Recorded data:
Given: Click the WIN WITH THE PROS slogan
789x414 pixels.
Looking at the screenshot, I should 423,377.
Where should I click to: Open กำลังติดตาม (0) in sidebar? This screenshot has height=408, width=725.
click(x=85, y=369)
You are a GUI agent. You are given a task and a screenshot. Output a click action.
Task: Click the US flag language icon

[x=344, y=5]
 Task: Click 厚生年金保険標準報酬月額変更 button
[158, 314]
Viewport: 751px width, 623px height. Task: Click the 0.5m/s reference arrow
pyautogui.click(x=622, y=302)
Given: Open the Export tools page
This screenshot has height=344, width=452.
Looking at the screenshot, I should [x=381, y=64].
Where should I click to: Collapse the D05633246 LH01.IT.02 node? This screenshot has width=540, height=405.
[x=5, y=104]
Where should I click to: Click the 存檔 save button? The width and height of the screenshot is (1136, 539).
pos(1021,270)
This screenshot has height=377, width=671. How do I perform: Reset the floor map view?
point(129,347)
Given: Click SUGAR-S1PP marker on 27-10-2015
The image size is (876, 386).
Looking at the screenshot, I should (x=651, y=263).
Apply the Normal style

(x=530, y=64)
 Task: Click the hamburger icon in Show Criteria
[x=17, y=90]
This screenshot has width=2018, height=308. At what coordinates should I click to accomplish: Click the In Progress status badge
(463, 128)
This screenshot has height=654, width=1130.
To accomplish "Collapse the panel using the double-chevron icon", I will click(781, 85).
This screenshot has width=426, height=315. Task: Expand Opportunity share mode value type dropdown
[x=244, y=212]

--- INSTRUCTIONS TO FOLLOW ---
Each entry above must be set down again without alteration.

--- RESULT OF THE EXERCISE ---
Given: Click the WIN WITH THE PROS slogan
789x414 pixels.
Looking at the screenshot, I should 423,377.
Where should I click to: Open กำลังติดตาม (0) in sidebar? This screenshot has height=408, width=725.
click(x=85, y=369)
You are a GUI agent. You are given a task and a screenshot. Output a click action.
Task: Click the US flag language icon

[x=344, y=5]
 Task: Click 厚生年金保険標準報酬月額変更 button
[158, 314]
Viewport: 751px width, 623px height. Task: Click the 0.5m/s reference arrow
pyautogui.click(x=622, y=302)
Given: Open the Export tools page
This screenshot has height=344, width=452.
Looking at the screenshot, I should [x=381, y=64].
Where should I click to: Collapse the D05633246 LH01.IT.02 node? This screenshot has width=540, height=405.
[x=5, y=104]
Where should I click to: Click the 存檔 save button? The width and height of the screenshot is (1136, 539).
pos(1021,270)
This screenshot has height=377, width=671. How do I perform: Reset the floor map view?
point(129,347)
Given: Click SUGAR-S1PP marker on 27-10-2015
The image size is (876, 386).
Looking at the screenshot, I should (x=651, y=263).
Apply the Normal style

(x=530, y=64)
 Task: Click the hamburger icon in Show Criteria
[x=17, y=90]
This screenshot has width=2018, height=308. At what coordinates should I click to accomplish: Click the In Progress status badge
(463, 128)
This screenshot has height=654, width=1130.
To accomplish "Collapse the panel using the double-chevron icon", I will click(781, 85).
This screenshot has width=426, height=315. Task: Expand Opportunity share mode value type dropdown
[x=244, y=212]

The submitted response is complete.